Life issues have been swirling around in my circumstances and in my heart these days. It just so happened that I read Kara Tippetts’ book right before the headlines hit about Brittany Maynard deciding to end her own life. Both women have bodies that are devastated by cancer, yet they are looking at the value of life in such a body in two drastically different ways. One is wringing out every ounce of life from every day she has left, focusing on finding joy in the most difficult of circumstances and on the peace that comes from resting in Christ. The other has deemed such a life unworthy of seeing through to the end, and is making plans to cut it short.

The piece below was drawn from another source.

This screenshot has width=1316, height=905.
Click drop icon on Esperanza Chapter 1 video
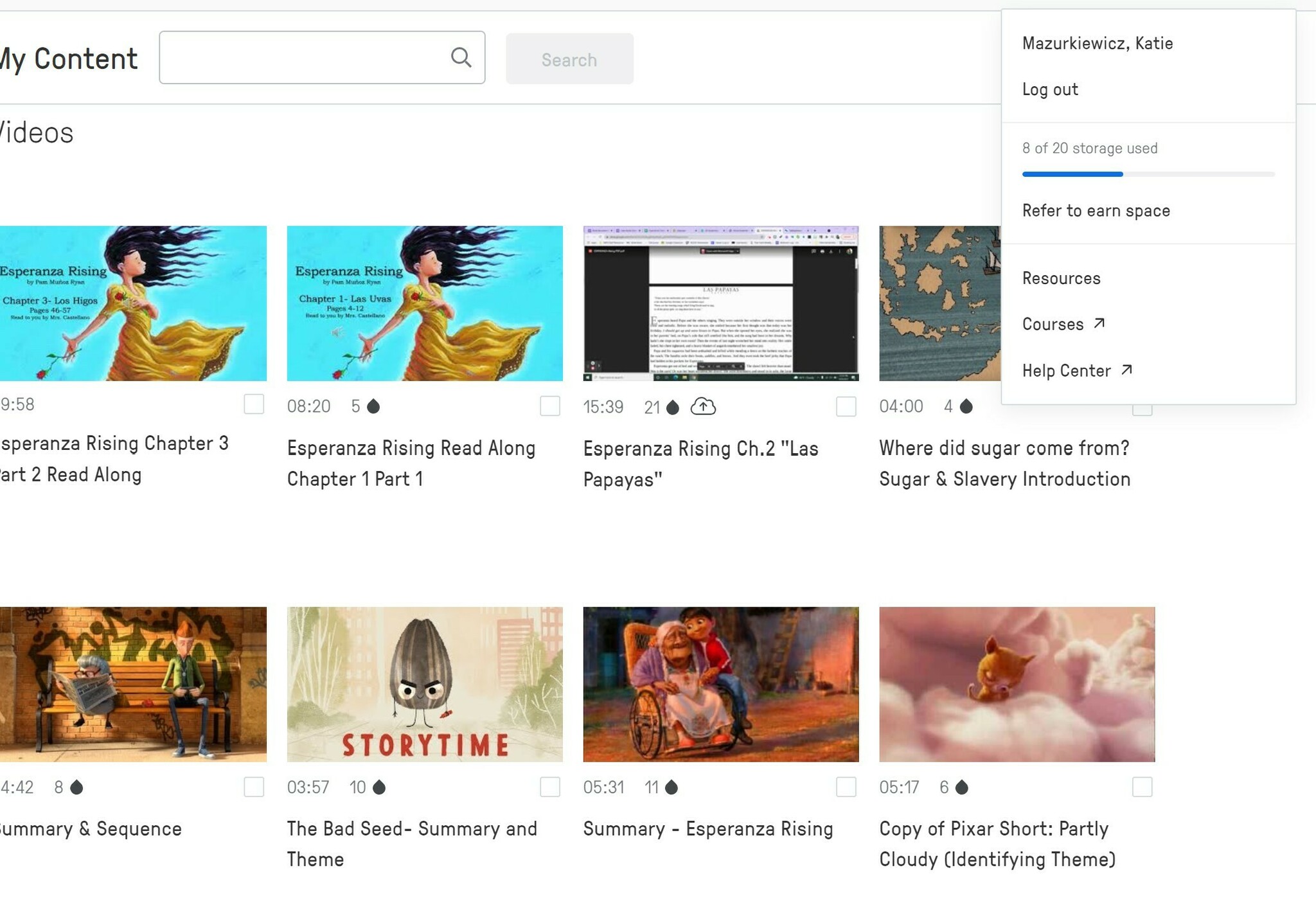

Then last Thursday I went to Indianapolis to attend True Woman ’14, a conference to encourage women to live Christ-centered lives, embracing and living out the call to biblical womanhood. One of the speakers, and one of the reasons I was so excited about going, was Joni Eareckson Tada. Joni broke her neck at age 17, and has lived 47 years as a quadriplegic. She admits that in the early days, early years even, after her injury, she wished she could die. She even tells of shaking her head violently from side to side on her pillow, trying to break her neck higher up so she could die. But she found peace in Christ and experienced a freedom and healing much deeper than mere physical. Now, although many would look at her and say, “How could such a life be worth anything?” she lives a life of fruitfulness that has impacted thousands across the globe.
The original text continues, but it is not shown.